*ASSIGNMENT*.
Each entry should be set down again verbatim, with the images omitted.

*DATA FOR ANALYSIS*.

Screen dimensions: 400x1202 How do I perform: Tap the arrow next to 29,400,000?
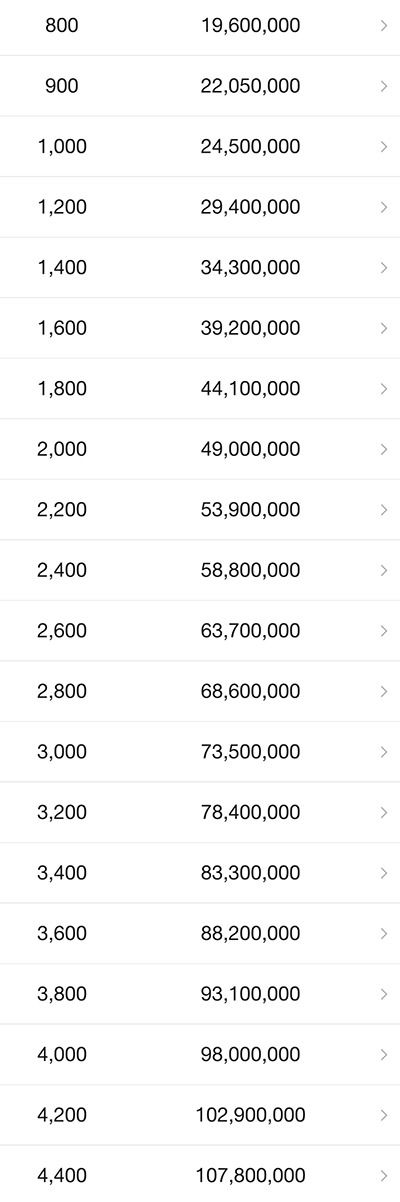click(x=384, y=207)
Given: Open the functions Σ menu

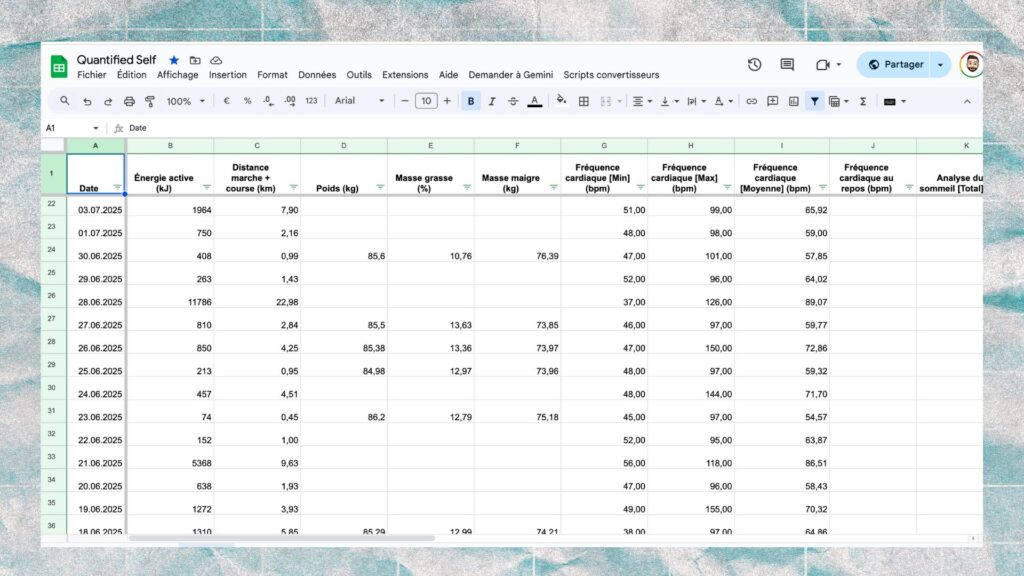Looking at the screenshot, I should [861, 101].
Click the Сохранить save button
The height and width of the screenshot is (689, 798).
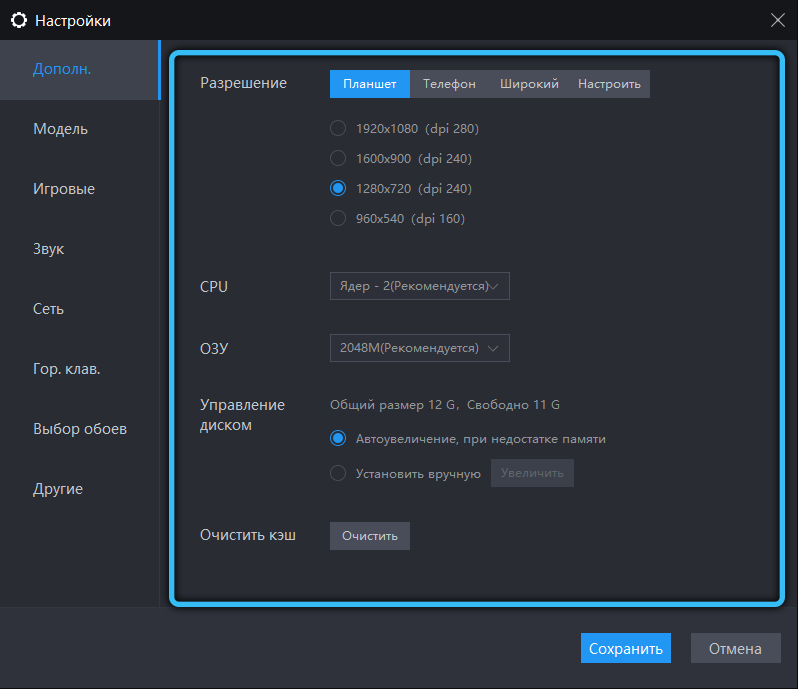[x=625, y=648]
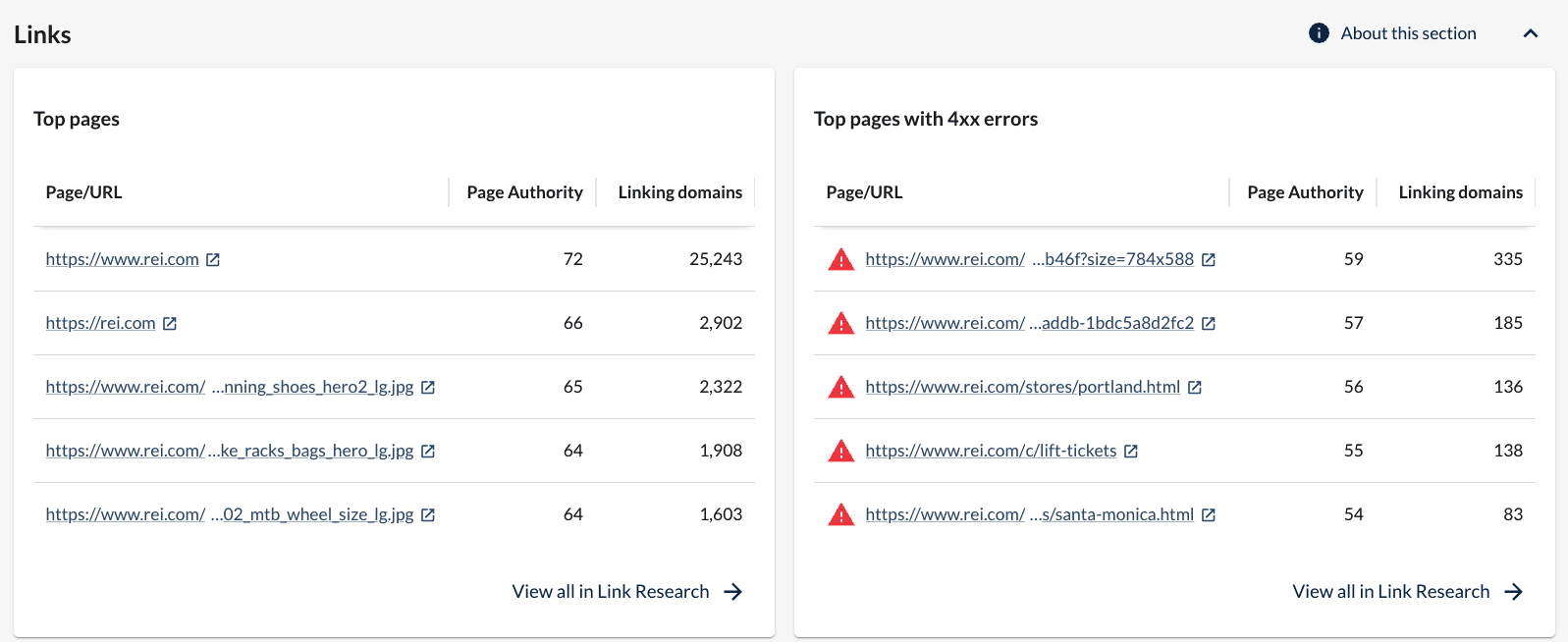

*TASK SOLUTION*.
Screen dimensions: 400x1202 How do I perform: Tap the arrow next to 29,400,000?
click(x=384, y=207)
Given: Open the functions Σ menu

Looking at the screenshot, I should [861, 101].
Click the Сохранить save button
The height and width of the screenshot is (689, 798).
[x=625, y=648]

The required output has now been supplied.